Thread: Number of open files
Hi, I am having problems with the number of open files on Redhat 6.1. The value of /proc/sys/fs/file-max is 4096 (the default), but this value is reached with about 50 ODBC connections. Increasing the file-max value would only temporarily improve matters because on the long-term I expect to have 500+ active connections. How comes there are so many open files per connection? Is there any way to decrease the number of open files, so that I don't have to increase file-max to immense proportions? Thanks, Mark.
"Mark Alliban" <MarkA@idnltd.com> writes: > I am having problems with the number of open files on Redhat 6.1. The value > of /proc/sys/fs/file-max is 4096 (the default), but this value is reached > with about 50 ODBC connections. Increasing the file-max value would only > temporarily improve matters because on the long-term I expect to have 500+ > active connections. How comes there are so many open files per connection? > Is there any way to decrease the number of open files, so that I don't have > to increase file-max to immense proportions? You can hack the routine pg_nofile() in src/backend/storage/file/fd.c to return some smaller number than it's returning now, but I really wouldn't advise reducing it below thirty or so. You'll still need to increase file-max. regards, tom lane
> "Mark Alliban" <MarkA@idnltd.com> writes: > > I am having problems with the number of open files on Redhat 6.1. The value > > of /proc/sys/fs/file-max is 4096 (the default), but this value is reached > > with about 50 ODBC connections. Increasing the file-max value would only > > temporarily improve matters because on the long-term I expect to have 500+ > > active connections. How comes there are so many open files per connection? > > Is there any way to decrease the number of open files, so that I don't have > > to increase file-max to immense proportions? > > You can hack the routine pg_nofile() in src/backend/storage/file/fd.c > to return some smaller number than it's returning now, but I really > wouldn't advise reducing it below thirty or so. You'll still need to > increase file-max. > > regards, tom lane I have increased file-max to 16000. However after about 24 hours of running, pgsql crashed and errors in the log showed that the system had run out of memory. I do not have the exact error message, as I was in a hurry to get the system up and running again (it is a live production system). The system has 512MB memory and there were 47 ODBC sessions in progress, so I cannot believe that the system *really* ran out of memory. I start postmaster with -B 2048 -N 500, if that is relevant. Also backends seem to hang around for about a minute after I close the ODBC connections. Is this normal? Thanks, Mark.

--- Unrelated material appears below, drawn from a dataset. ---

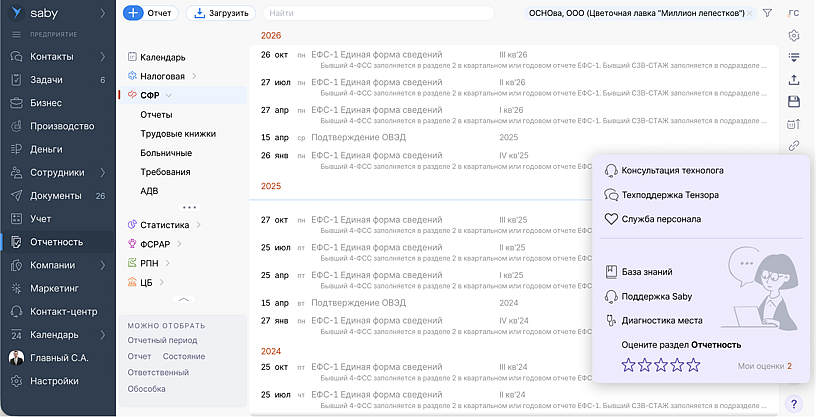Viewport: 816px width, 417px height.
Task: Click the gear settings icon in right toolbar
Action: point(794,35)
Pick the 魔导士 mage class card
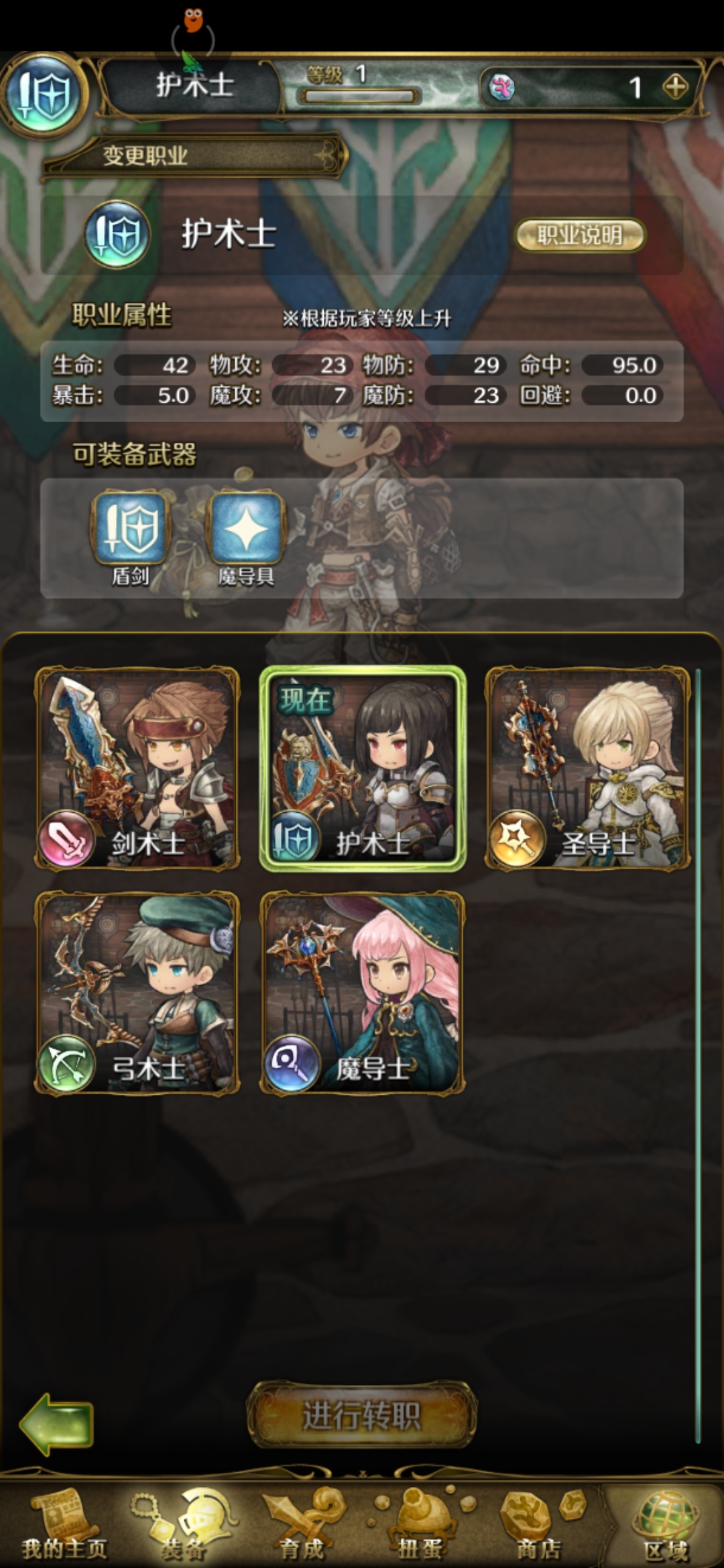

"Mark Alliban" <MarkA@idnltd.com> writes: > I have increased file-max to 16000. However after about 24 hours of running, > pgsql crashed and errors in the log showed that the system had run out of > memory. I do not have the exact error message, as I was in a hurry to get > the system up and running again (it is a live production system). The system > has 512MB memory and there were 47 ODBC sessions in progress, so I cannot > believe that the system *really* ran out of memory. Oh, I could believe that, depending on what your ODBC clients were doing. 10 meg of working store per backend is not out of line for complex queries. Have you tried watching with 'top' to see what a typical backend process size actually is for your workload? Also, the amount of RAM isn't necessarily the limiting factor here; what you should have told us is how much swap space you have ... > Also backends seem to hang around for about a minute after I close the ODBC > connections. Is this normal? Seems odd to me too. regards, tom lane
> "Mark Alliban" <MarkA@idnltd.com> writes: > > I have increased file-max to 16000. However after about 24 hours of running, > > pgsql crashed and errors in the log showed that the system had run out of > > memory. I do not have the exact error message, as I was in a hurry to get > > the system up and running again (it is a live production system). The system > > has 512MB memory and there were 47 ODBC sessions in progress, so I cannot > > believe that the system *really* ran out of memory. > > Oh, I could believe that, depending on what your ODBC clients were > doing. 10 meg of working store per backend is not out of line for > complex queries. Have you tried watching with 'top' to see what a > typical backend process size actually is for your workload? > > Also, the amount of RAM isn't necessarily the limiting factor here; > what you should have told us is how much swap space you have ... 530MB of swap. top reports that the backends use around 17-19MB on average. Are you saying then, that if I have 500 concurrent queries, I will need 8GB of swap space? Is there any way to limit the amount of memory a backend can use, and if there is, would it be a very bad idea to do it? Thanks, Mark.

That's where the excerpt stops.